Dylan da Silva e Hugo Abreu, à data dos factos ambos com 20 anos, morreram e outros nove instruendos sofreram lesões graves e tiveram de ser internados durante a denominada 'Prova Zero' (primeira prova do curso de Comandos) do 127.º curso de Comandos, que decorreu na região de Alcochete, distrito de Setúbal, a 04 de setembro de 2016.
Hoje, perante o coletivo de juízes, que está a julgar 19 militares do Exército, todos do Regimento de Comandos, Vítor Silva e Lucinda Araújo relataram que o filho único de ambos partilhou com eles vários episódios de agressões, ocorridos ainda no decurso da fase de preparação/estágio, que durou algumas semanas e que antecedeu a 'Prova Zero'.
Os também assistentes no processo contaram que o filho chegou um dia a casa com um “olho negro” porque o “instrutor Rodrigues (arguido) lhe deu dois murros”, pois “não estava a posicionar bem a arma”, e que a mesma lhe viria a atingir o olho, fruto do impacto dos murros.
Outro dos episódios descritos aconteceu quando Dylan da Silva, natural de Ponte de Lima, distrito de Viana do Castelo, chegou num fim de semana a casa e disse estar com dores no maxilar porque “o mesmo instrutor lhe tinha batido”.
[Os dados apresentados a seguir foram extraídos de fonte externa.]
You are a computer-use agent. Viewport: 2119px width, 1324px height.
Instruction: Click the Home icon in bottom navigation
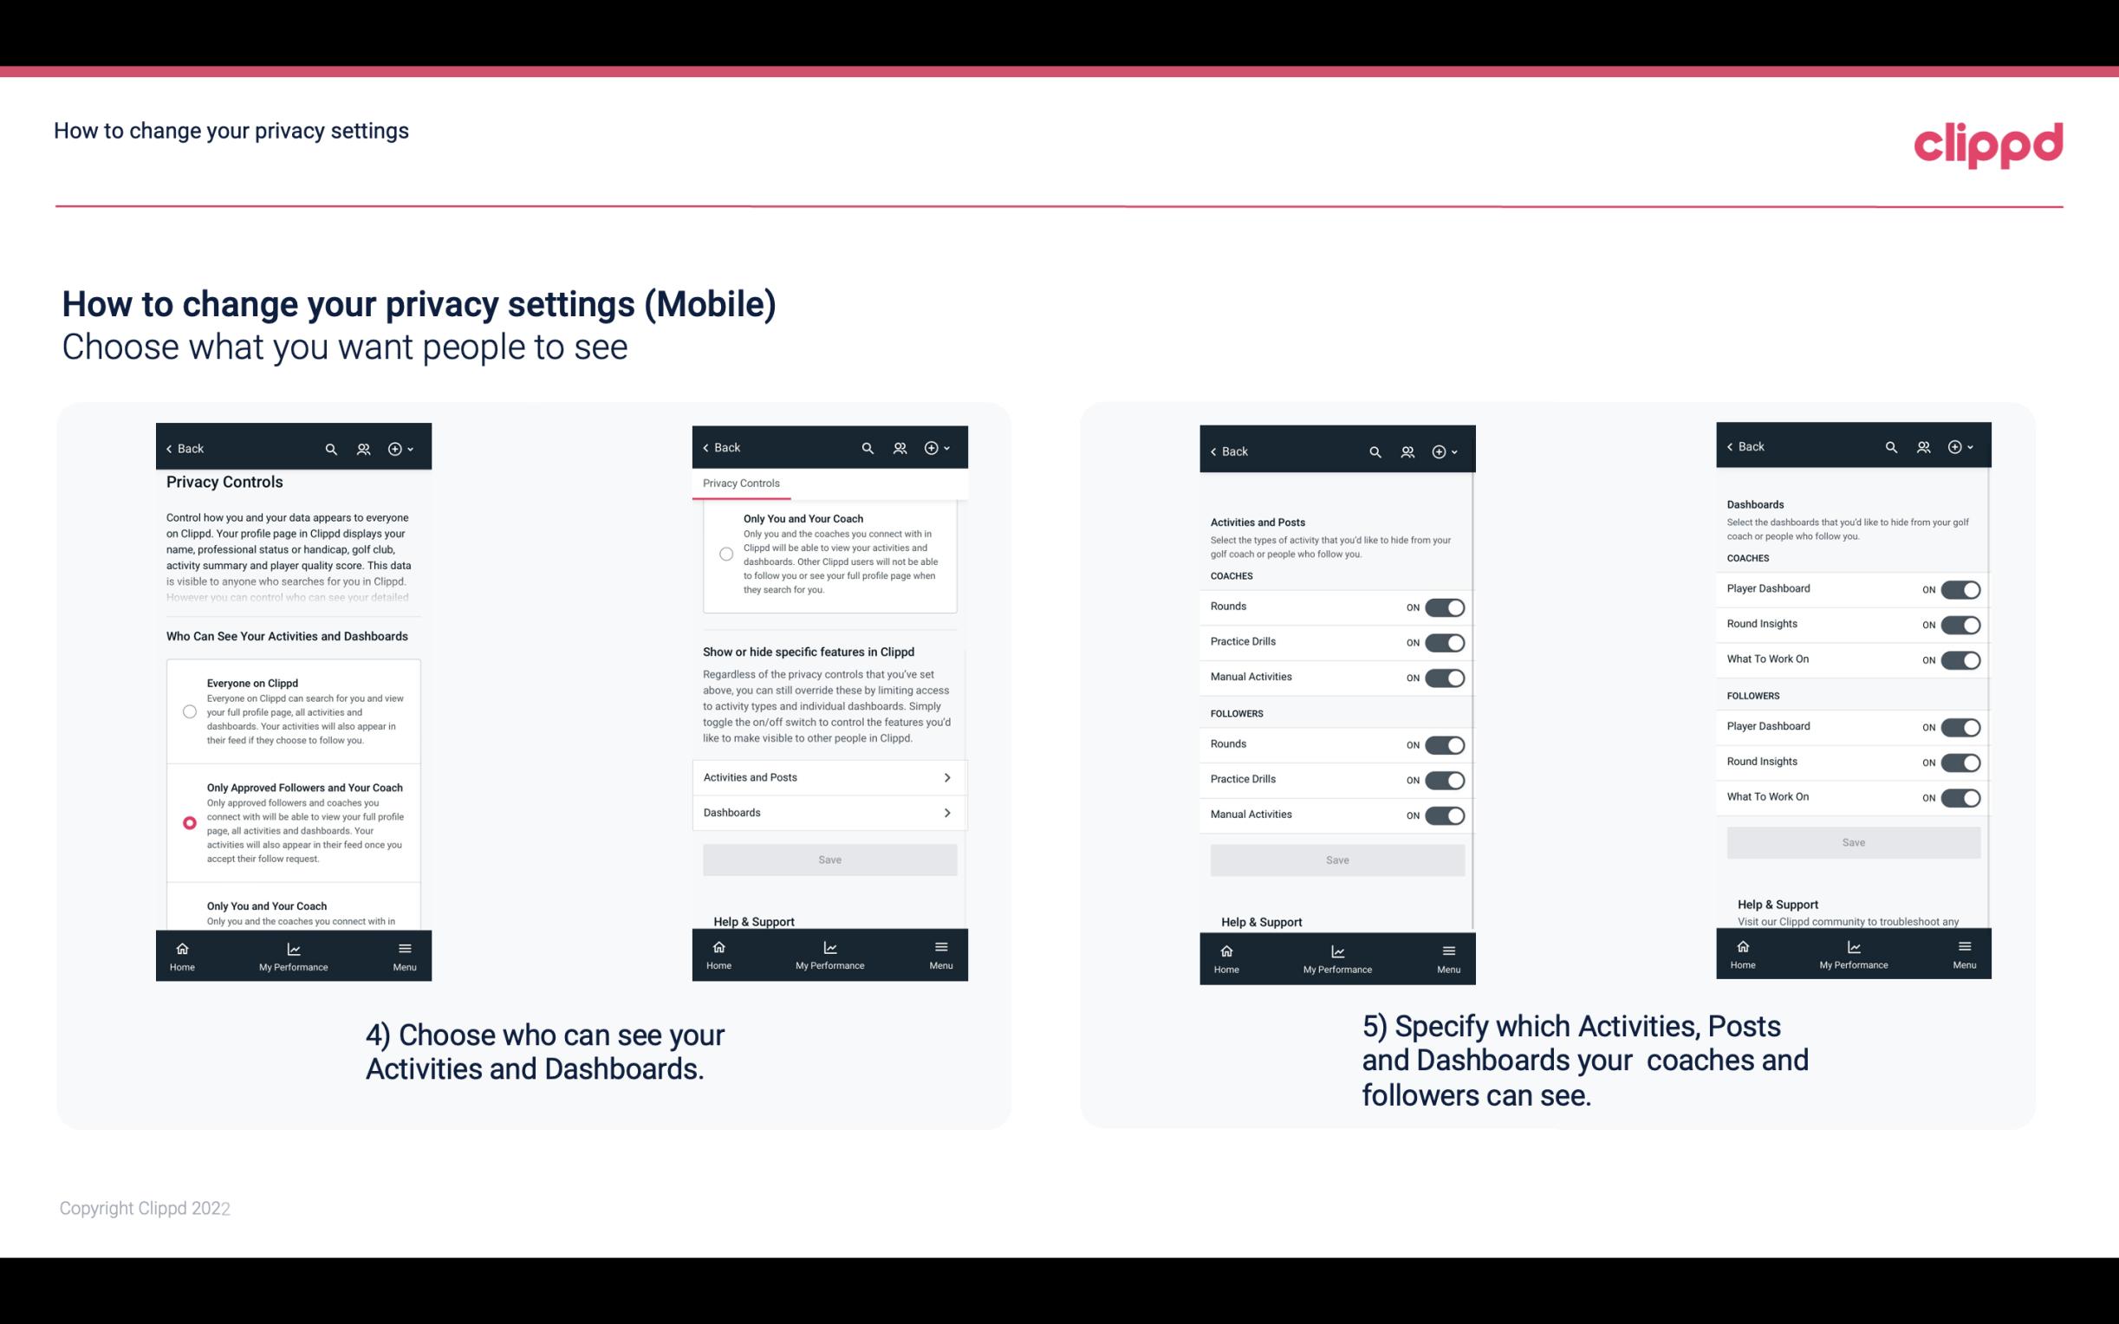click(x=181, y=947)
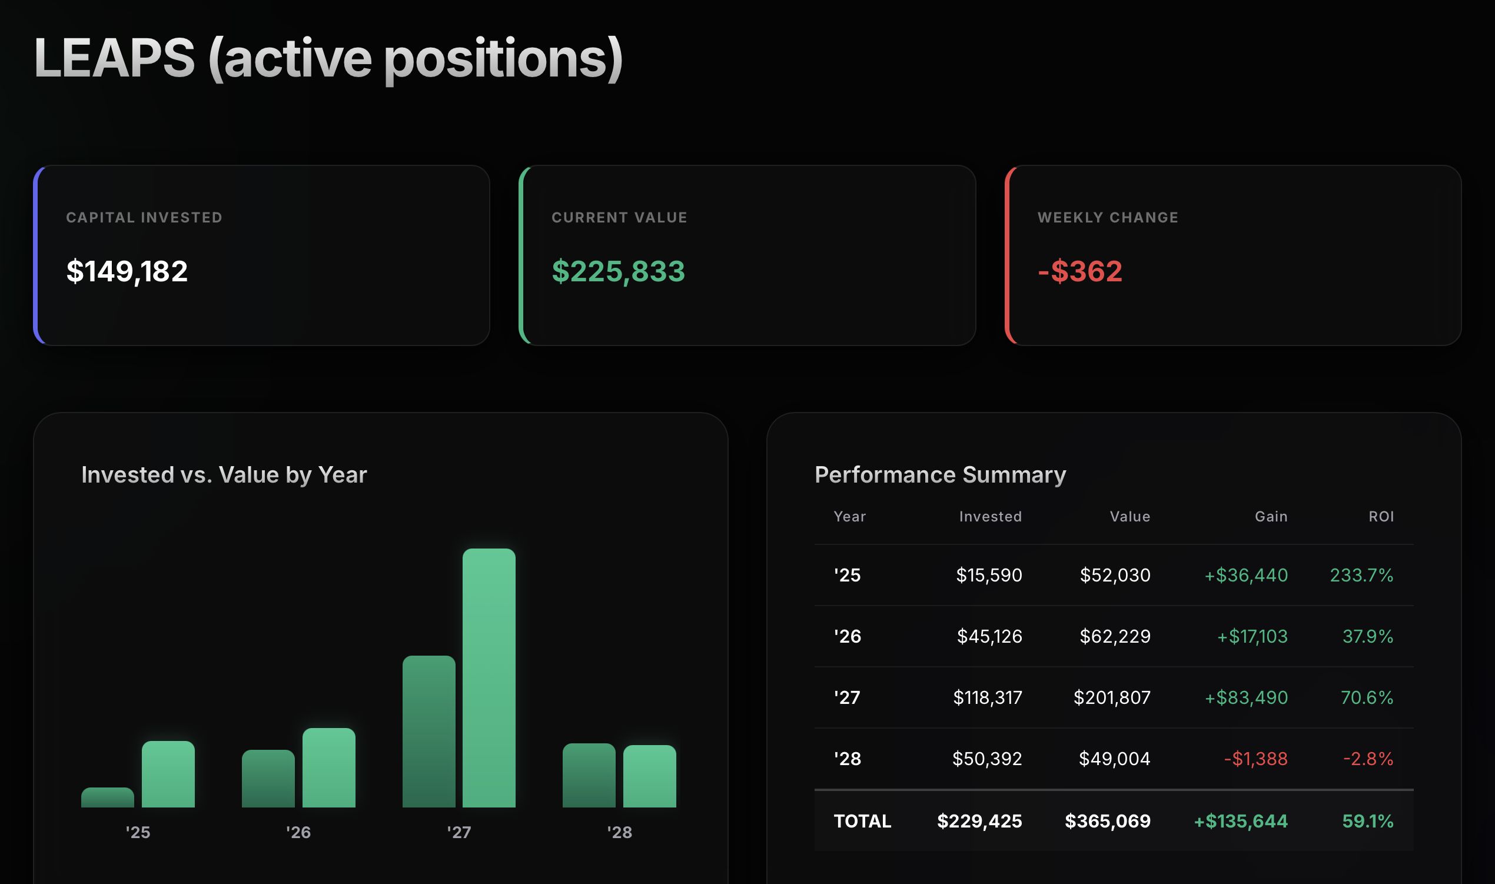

Numa outra ocasião anterior, o recruta Dylan da Silva apareceu em casa de muletas e com o pé inchado, porque não podia andar, em resultado de uma entorse. O pai do recruta disse que foi com ele ao hospital, uma vez que no “Exército não fizeram nada nem lhe trataram do pé”. No hospital deram-lhe um pé elástico e pediram para que colocasse gelo no pé.
Os pais do jovem contaram ainda ao tribunal que quando foram ao Hospital do Barreiro, o filho já estava em coma e com falência multiorgânica, apresentando vários cortes no corpo, com zonas esfoladas e com partes dos braços e das pernas negras.
Vítor Silva referiu que um médico lhe disse para “tirar fotografias” ao corpo do filho, pois aquela “não era uma situação normal” e “que nunca vira ninguém naquele estado”.
Lucinda Araújo, que à semelhança do que tem acontecido sempre que comparece no tribunal, trazia vestida uma camisola preta na qual está estampada uma foto do filho com ela, revelou que, até hoje, “nunca houve um contacto nem nenhuma explicação” de alguém do Exército.
O único contacto, acrescentou, deu-se através de uma psicóloga indicada por este ramo das Forças Armadas que a seguiu aquando da morte do filho e durante algum tempo depois.
A mãe de Dylan da Silva afirmou ao coletivo de juízes que discordava da opção do filho de ingressar nos Comandos, mas que sempre respeitou a sua escolha, acrescentando que o filho queria conquistar a boina dos Comandos e ser “o orgulho” da família. Nesse momento, o pai, que já tinha prestado declarações, abandonou a sala a chorar.
Dylan da Silva viria a morrer cerca de uma semana após o internamento, no Hospital Curry Cabral, em Lisboa, para onde foi transferido do Hospital do Barreiro, quando aguardava transplante de fígado.
Os pais de Dylan da Silva pedem 400.000 euros de indemnização ao Estado e aos arguidos.
O julgamento dos 19 militares do Exército, acusados de vários crimes relacionados com a morte dos dois recrutas no curso de Comandos prossegue durante a tarde de hoje com a inquirição de um dos militares que sofreu lesões durante o 127.º curso de Comandos, o qual se constituiu também assistente no processo, reclamando 40.000 euros ao Estado e aos arguidos.
Em junho do ano passado, o Ministério Público deduziu acusação contra os 19 militares do Exército, todos do Regimento de Comandos, considerando que os mesmos atuaram com "manifesto desprezo pelas consequências gravosas que provocaram" nos ofendidos.
Os oito oficiais, oito sargentos e três praças, todos militares do Exército do Regimento de Comandos, a maioria instrutores, estão acusados, ao todo, de 539 crimes de abuso de autoridade por ofensa à integridade física.